:: Your goal ::
Check every line of the data below for the string "resolution", and copy the ones that hold it.

:: Supplied information ::

- - -

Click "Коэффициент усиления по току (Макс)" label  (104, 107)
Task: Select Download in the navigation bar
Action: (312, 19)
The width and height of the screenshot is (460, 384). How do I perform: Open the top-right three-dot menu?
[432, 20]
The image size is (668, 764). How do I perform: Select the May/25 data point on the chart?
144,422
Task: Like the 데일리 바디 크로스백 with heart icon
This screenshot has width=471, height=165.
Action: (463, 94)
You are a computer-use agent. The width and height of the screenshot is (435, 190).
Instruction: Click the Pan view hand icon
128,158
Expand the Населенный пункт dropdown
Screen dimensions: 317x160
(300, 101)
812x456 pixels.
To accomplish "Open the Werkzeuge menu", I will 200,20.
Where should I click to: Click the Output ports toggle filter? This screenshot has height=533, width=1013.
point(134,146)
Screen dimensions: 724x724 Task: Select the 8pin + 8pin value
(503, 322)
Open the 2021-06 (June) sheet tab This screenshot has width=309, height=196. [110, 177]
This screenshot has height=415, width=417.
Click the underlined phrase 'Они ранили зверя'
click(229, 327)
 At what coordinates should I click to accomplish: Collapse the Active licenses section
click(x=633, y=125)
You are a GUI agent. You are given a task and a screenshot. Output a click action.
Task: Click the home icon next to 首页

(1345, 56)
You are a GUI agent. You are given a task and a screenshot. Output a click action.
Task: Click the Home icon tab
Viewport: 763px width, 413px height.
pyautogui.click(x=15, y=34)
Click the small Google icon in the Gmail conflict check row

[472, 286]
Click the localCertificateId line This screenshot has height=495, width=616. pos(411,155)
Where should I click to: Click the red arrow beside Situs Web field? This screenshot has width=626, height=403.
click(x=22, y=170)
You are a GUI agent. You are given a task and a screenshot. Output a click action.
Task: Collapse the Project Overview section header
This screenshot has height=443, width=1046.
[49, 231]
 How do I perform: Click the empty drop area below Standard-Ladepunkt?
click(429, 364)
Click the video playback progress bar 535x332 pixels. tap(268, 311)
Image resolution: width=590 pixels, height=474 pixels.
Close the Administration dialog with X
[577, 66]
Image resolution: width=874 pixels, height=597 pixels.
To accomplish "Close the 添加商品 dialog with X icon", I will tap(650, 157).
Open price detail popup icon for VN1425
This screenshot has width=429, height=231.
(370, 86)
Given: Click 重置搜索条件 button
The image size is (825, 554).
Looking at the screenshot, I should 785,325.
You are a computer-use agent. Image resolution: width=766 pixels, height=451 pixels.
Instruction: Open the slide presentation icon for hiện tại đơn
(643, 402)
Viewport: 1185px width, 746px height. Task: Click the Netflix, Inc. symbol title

- - -

:: Answer space ::
Image resolution: width=590 pixels, height=474 pixels.
Image resolution: width=874 pixels, height=597 pixels.
You are a computer-use agent. Image resolution: width=766 pixels, height=451 pixels.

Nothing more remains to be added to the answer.